[R] Is R the right choice for simulating first passage times of random walks?
Paul Menzel
paulepanter at users.sourceforge.net
Mon Aug 1 14:49:42 CEST 2011
Am Sonntag, den 31.07.2011, 23:32 -0500 schrieb R. Michael Weylandt :
> Glad to help -- I haven't taken a look at Dennis' solution (which may be far
> better than mine), but if you do want to keep going down the path outlined
> below you might consider the following:
I will try Dennis’ solution right away but looked at your suggestions
first. Thank you very much.
> Instead of throwing away a simulation if something starts negative, why not
> just multiply the entire sample by -1: that lets you still use the sample
> and saves you some computations: of course you'll have to remember to adjust
> your final results accordingly.
That is a nice suggestion. For a symmetric random walk this is indeed
possible and equivalent to looking when the walk first hits zero.
> This might avoid the loop:
>
> x = ## Whatever x is.
> xLag = c(0,x[-length(x)]) # 'lag' x by 1 step.
> which.max((x>=0) & (xLag <0)) + 1 # Depending on how you've decided to count
> things, this +1 may be extraneous.
>
> The inner expression sets a 0 except where there is a switch from negative
> to positive and a one there: the which.max function returns the location of
> the first maximum, which is the first 1, in the vector. If you are
> guaranteed the run starts negative, then the location of the first positive
> should give you the length of the negative run.
That is the same idea as from Bill [1]. The problem is, when the walk
never returns to zero in a sample, `which.max(»everything FALSE)`
returns 1 [2]. That is no problem though, when we do not have to worry
about a walk starting with a positive value and adding 1 (+1) can be
omitted when we count the epochs of first hitting 0 instead of the time
of how long the walk stayed negative, which is always one less.
Additionally my check `(x>=0) & (xLag <0)` is redundant when we know we
start with a negative value. `(x>=0)` should be good enough in this
case.
> This all gives you,
>
> f4 <- function(n = 100000, # number of simulations
> length = 100000) # length of iterated sum
> {
> R = matrix(sample(c(-1L,1L), length*n,replace=T),nrow=n)
>
> > R = apply(R,1,cumsum)
> >
> R[R[,1]==(1),] = -1 * R[R[,1]==(-1),] # If the first element in the row is positive, flip the entire row
The line above seems to look the columns instead of rows.

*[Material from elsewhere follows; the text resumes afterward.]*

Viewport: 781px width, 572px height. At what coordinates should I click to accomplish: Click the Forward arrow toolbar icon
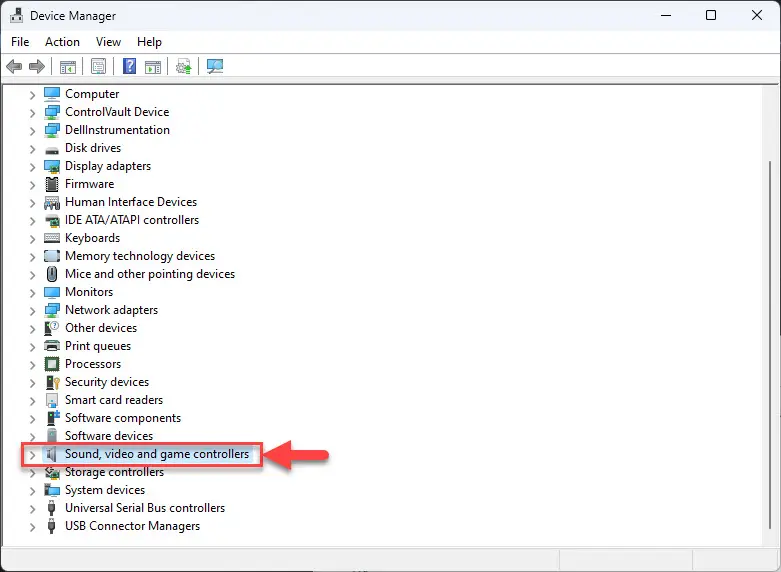click(37, 66)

I think the
following is correct since after the `apply()` above the random walks
are in the columns.
R[,R[1,]==(1)] = -1 * R[,R[1,]==(1)]
> > fTemp <- function(x) {
> >
> xLag = c(0,x[-length(x)])
> return(which.max((x>=0) & (xLag <0))+1)
>
> > countNegative = apply(R,2,fTemp)
> > tabulate(as.vector(countNegative), length)
> > }
>
> That just crashed my computer though, so I wouldn't recommend it for large
> n,length.
Welcome to my world. I would have never thought that simulating random
walks with a length of say a million would create that much data and
push common desktop systems with let us say 4 GB of RAM to their limits.
> Instead, you can help a little by combining the lagging and the &
> all in one.
>
> f4 <- function(n = 100000, llength = 100000)
> {
> R = matrix(sample(c(-1L,1L), length*n,replace=T),nrow=n)
> R = apply(R,1,cumsum)
> R[R[,1]==(1),] = -1 * R[R[,1]==(-1),] # If the first element in the row is positive, flip the entire row
> R = (cbind(rep(0,NROW(R)),R)<0)&(cbind(R,rep(0,NROW(R)))>=0)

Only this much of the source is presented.